A Triceratop Dinosaur coming to Iceland?

The bones are estimated to be 65 million years old.

The bones are estimated to be 65 million years old. Photo/Reykjavíkurborg

A part of a dinosaur skeleton could be on its way to Reykjavík according to an announcement on the city's website. The skeleton would be a gift and are said to be approximately 65 million years old.

The City Council agreed today on forming a working group to evaluate the cost of accepting the gift but that would include transportation to the country, the configuration of the skeleton and installation, the preservation and other costs.

Explore the interest of museums and galleries

The working group will explore the interest of museums and other parties which could house the sceleton and take care of cost based on a special contract. Furthermore, the working group will assess all cost relating to any installation costs, and configuration as it relates to missing bones that need to be rebuilt. 

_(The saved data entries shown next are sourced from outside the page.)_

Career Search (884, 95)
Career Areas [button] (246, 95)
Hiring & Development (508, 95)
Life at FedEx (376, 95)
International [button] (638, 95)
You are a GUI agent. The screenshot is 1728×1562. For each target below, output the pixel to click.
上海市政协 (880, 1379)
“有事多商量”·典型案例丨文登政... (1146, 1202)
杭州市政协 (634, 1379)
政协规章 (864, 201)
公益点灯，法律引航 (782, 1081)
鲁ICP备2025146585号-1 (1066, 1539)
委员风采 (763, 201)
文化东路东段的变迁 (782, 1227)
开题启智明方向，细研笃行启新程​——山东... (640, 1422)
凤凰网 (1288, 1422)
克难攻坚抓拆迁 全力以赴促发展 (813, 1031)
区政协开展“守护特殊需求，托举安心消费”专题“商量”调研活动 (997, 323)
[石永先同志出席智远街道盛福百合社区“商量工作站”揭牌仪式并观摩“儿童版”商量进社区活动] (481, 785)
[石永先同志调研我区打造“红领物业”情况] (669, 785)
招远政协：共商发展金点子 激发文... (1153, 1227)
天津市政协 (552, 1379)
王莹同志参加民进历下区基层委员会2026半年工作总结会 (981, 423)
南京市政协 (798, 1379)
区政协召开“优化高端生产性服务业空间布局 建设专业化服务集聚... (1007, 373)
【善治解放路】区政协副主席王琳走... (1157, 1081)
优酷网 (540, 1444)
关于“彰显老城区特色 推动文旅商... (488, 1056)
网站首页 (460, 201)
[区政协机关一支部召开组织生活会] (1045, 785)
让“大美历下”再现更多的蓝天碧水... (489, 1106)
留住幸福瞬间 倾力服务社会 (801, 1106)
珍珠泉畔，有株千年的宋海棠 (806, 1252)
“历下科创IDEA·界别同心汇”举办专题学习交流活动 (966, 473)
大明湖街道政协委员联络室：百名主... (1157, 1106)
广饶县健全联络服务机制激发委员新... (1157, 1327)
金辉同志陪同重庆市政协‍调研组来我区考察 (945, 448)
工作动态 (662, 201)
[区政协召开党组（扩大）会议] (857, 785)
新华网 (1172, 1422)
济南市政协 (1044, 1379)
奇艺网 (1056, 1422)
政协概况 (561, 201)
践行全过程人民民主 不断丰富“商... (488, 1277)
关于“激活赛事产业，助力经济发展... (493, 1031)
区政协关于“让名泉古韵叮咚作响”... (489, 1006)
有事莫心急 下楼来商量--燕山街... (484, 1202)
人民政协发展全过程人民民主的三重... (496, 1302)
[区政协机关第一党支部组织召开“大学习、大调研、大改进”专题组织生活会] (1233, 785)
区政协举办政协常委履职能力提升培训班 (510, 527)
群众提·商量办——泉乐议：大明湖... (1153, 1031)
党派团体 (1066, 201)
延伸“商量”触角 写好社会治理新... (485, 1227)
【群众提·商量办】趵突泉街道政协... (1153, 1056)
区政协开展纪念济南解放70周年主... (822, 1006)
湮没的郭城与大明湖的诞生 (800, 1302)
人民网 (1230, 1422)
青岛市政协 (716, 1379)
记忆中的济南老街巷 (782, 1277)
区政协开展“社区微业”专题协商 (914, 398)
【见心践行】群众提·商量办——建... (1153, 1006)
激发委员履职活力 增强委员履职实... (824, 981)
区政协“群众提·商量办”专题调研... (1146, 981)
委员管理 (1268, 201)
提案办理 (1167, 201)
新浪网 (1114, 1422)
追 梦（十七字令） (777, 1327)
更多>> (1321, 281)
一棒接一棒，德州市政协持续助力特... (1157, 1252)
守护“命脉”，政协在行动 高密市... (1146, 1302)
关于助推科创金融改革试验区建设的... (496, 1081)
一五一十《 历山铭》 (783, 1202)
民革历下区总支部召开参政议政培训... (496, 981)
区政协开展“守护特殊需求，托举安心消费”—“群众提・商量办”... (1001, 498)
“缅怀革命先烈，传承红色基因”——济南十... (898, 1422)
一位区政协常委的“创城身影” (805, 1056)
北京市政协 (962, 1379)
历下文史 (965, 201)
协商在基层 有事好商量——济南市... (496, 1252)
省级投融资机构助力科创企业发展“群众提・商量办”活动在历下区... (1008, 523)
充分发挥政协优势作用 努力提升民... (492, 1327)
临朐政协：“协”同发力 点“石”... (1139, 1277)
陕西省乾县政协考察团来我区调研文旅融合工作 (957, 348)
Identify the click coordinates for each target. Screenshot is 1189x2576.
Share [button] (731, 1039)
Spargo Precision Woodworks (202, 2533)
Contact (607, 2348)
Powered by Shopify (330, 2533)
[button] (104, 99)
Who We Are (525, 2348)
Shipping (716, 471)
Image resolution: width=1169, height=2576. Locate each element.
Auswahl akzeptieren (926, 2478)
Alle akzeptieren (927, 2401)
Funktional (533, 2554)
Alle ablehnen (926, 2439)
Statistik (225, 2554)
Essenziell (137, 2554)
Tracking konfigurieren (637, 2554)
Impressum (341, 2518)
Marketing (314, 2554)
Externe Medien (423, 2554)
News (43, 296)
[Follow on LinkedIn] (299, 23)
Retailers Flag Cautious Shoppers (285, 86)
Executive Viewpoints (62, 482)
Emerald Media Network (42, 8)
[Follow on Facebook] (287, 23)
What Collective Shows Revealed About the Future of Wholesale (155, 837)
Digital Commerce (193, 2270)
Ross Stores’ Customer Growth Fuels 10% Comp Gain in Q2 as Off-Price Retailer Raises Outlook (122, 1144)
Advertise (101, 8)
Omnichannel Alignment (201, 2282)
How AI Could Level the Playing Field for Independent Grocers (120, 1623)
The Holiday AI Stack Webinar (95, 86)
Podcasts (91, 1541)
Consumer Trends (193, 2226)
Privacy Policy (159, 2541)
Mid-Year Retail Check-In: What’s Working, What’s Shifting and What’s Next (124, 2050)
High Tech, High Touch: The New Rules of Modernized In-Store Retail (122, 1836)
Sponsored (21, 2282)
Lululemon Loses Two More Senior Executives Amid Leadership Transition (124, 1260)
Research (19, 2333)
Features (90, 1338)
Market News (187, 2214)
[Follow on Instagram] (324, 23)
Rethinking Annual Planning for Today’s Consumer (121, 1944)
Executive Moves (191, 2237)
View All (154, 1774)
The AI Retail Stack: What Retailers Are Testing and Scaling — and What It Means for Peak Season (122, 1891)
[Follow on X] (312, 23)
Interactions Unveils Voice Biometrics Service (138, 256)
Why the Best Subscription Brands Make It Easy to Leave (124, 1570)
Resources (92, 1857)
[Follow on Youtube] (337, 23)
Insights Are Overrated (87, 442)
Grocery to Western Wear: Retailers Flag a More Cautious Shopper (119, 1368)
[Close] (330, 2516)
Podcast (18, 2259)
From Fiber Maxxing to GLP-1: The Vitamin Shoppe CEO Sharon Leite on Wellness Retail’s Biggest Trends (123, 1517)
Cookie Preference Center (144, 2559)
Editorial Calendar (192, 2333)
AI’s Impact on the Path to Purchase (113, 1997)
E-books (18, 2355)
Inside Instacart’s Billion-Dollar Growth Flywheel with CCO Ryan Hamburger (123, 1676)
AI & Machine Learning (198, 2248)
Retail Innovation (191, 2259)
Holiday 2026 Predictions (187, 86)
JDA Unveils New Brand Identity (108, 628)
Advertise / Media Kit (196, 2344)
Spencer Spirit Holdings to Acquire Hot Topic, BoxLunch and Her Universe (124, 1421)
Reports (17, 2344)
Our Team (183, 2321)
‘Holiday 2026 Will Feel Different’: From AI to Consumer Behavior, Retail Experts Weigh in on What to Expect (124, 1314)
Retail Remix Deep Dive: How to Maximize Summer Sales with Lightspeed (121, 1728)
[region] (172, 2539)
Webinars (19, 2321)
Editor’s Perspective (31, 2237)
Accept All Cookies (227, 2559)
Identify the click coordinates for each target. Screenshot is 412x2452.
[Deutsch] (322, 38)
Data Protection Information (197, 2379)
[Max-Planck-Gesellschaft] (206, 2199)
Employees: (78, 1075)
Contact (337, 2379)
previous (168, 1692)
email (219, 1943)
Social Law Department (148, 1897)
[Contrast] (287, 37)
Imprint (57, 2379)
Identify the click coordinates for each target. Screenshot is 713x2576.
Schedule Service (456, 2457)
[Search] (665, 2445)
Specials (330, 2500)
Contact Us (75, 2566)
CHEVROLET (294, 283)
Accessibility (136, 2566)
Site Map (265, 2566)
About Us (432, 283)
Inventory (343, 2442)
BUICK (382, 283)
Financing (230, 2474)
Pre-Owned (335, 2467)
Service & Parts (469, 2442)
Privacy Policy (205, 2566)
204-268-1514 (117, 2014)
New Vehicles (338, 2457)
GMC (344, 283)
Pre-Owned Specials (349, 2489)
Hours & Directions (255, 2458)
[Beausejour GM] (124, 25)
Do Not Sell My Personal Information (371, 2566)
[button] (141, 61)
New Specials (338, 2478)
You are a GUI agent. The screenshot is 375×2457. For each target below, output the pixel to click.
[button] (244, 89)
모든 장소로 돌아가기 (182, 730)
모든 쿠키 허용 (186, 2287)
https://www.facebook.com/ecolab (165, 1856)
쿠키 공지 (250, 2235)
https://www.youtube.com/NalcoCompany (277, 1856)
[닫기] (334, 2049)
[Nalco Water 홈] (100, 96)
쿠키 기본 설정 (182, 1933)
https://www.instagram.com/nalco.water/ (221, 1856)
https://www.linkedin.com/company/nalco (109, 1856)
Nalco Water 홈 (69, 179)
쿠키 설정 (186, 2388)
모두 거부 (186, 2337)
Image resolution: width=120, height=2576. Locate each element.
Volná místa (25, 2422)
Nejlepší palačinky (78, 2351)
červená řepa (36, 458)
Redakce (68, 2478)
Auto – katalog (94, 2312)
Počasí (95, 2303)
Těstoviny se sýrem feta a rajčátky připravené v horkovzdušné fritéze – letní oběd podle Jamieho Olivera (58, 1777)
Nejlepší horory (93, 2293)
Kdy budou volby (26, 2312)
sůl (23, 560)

In the working group there will be representatives from the City's Environmental and planning Department, the Department of Culture and Tourism and from the Office of Economic Development. The plan is to finish the cost estimates and other practical issues  before the 23rd of May 2023.

Wants the gift to be in his mother's name

The managing director of the Association Leap Lab, Marcus Eriksen, wished to give this gift to the city of Reykjavík. The sceleton is a part of a sceleton of a Triceratop. The archeological find is from Wyoming state in the United States, where Leap Lab has been conducting excavation of dinosaur bones.

Eriksen is Icelandic on his mother's side and his condition for this gift to Reykjavík is that the skeleton is given in his mother's name and showcased in a museum or an ongoing exhibition in Reykjavík. Icelanders are also invited to partake in excavations in Wyoming with Leap Lab next summer. 

Had been bitten by a Gram Dinosaur

It was Eriksen's then five year old daughter that found a strange bone five years ago which started the excavation of the skeleton they now name "Ken". What makes this particular find even more interesting is that this triceratop shows marks of being bitten by a Gram Dinosaur based on marks on its tailbone. "This is an animal that survived a vicious attack and got away," says Eriksen. At this moment 30% of the skeleton have been found, and he hopes they will find more. Otherwise they might resort to 3D printing for missing bones in order to put the whole skeleton together.